What you have to do:
Whenever the word "agent" turns up in a line of the data below, copy that line.

(Collected data)
━━━━

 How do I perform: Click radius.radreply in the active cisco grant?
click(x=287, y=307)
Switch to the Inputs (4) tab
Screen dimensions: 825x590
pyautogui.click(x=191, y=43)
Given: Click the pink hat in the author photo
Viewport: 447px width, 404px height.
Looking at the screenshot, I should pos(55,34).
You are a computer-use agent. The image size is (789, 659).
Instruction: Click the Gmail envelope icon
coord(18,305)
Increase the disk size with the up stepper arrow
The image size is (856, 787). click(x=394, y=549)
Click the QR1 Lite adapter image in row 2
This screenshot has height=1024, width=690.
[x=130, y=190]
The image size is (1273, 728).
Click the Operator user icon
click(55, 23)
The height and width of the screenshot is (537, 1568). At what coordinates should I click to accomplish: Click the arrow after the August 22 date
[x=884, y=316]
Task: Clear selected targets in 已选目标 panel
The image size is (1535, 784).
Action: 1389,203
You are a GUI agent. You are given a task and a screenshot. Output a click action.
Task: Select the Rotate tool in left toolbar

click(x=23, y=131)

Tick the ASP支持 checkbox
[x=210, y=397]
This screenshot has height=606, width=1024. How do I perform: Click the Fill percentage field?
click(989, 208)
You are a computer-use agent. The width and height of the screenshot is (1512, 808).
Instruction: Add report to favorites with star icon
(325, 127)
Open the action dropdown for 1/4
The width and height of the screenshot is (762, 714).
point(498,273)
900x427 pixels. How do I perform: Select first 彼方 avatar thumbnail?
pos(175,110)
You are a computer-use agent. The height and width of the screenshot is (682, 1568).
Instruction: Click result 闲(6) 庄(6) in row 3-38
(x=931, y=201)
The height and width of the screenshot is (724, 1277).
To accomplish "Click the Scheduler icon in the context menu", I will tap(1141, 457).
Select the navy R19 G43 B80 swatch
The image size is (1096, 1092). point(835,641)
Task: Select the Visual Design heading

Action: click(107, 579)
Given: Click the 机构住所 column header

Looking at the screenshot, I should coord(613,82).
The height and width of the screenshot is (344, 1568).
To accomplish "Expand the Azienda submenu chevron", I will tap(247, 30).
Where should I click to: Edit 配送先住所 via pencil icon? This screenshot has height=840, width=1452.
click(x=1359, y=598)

━━━━

Task response:
You are a computer-use agent. The image size is (789, 659).
You are a GUI agent. You are given a task and a screenshot. Output a click action.
You are a computer-use agent. The width and height of the screenshot is (1512, 808).
You are a computer-use agent. The height and width of the screenshot is (682, 1568).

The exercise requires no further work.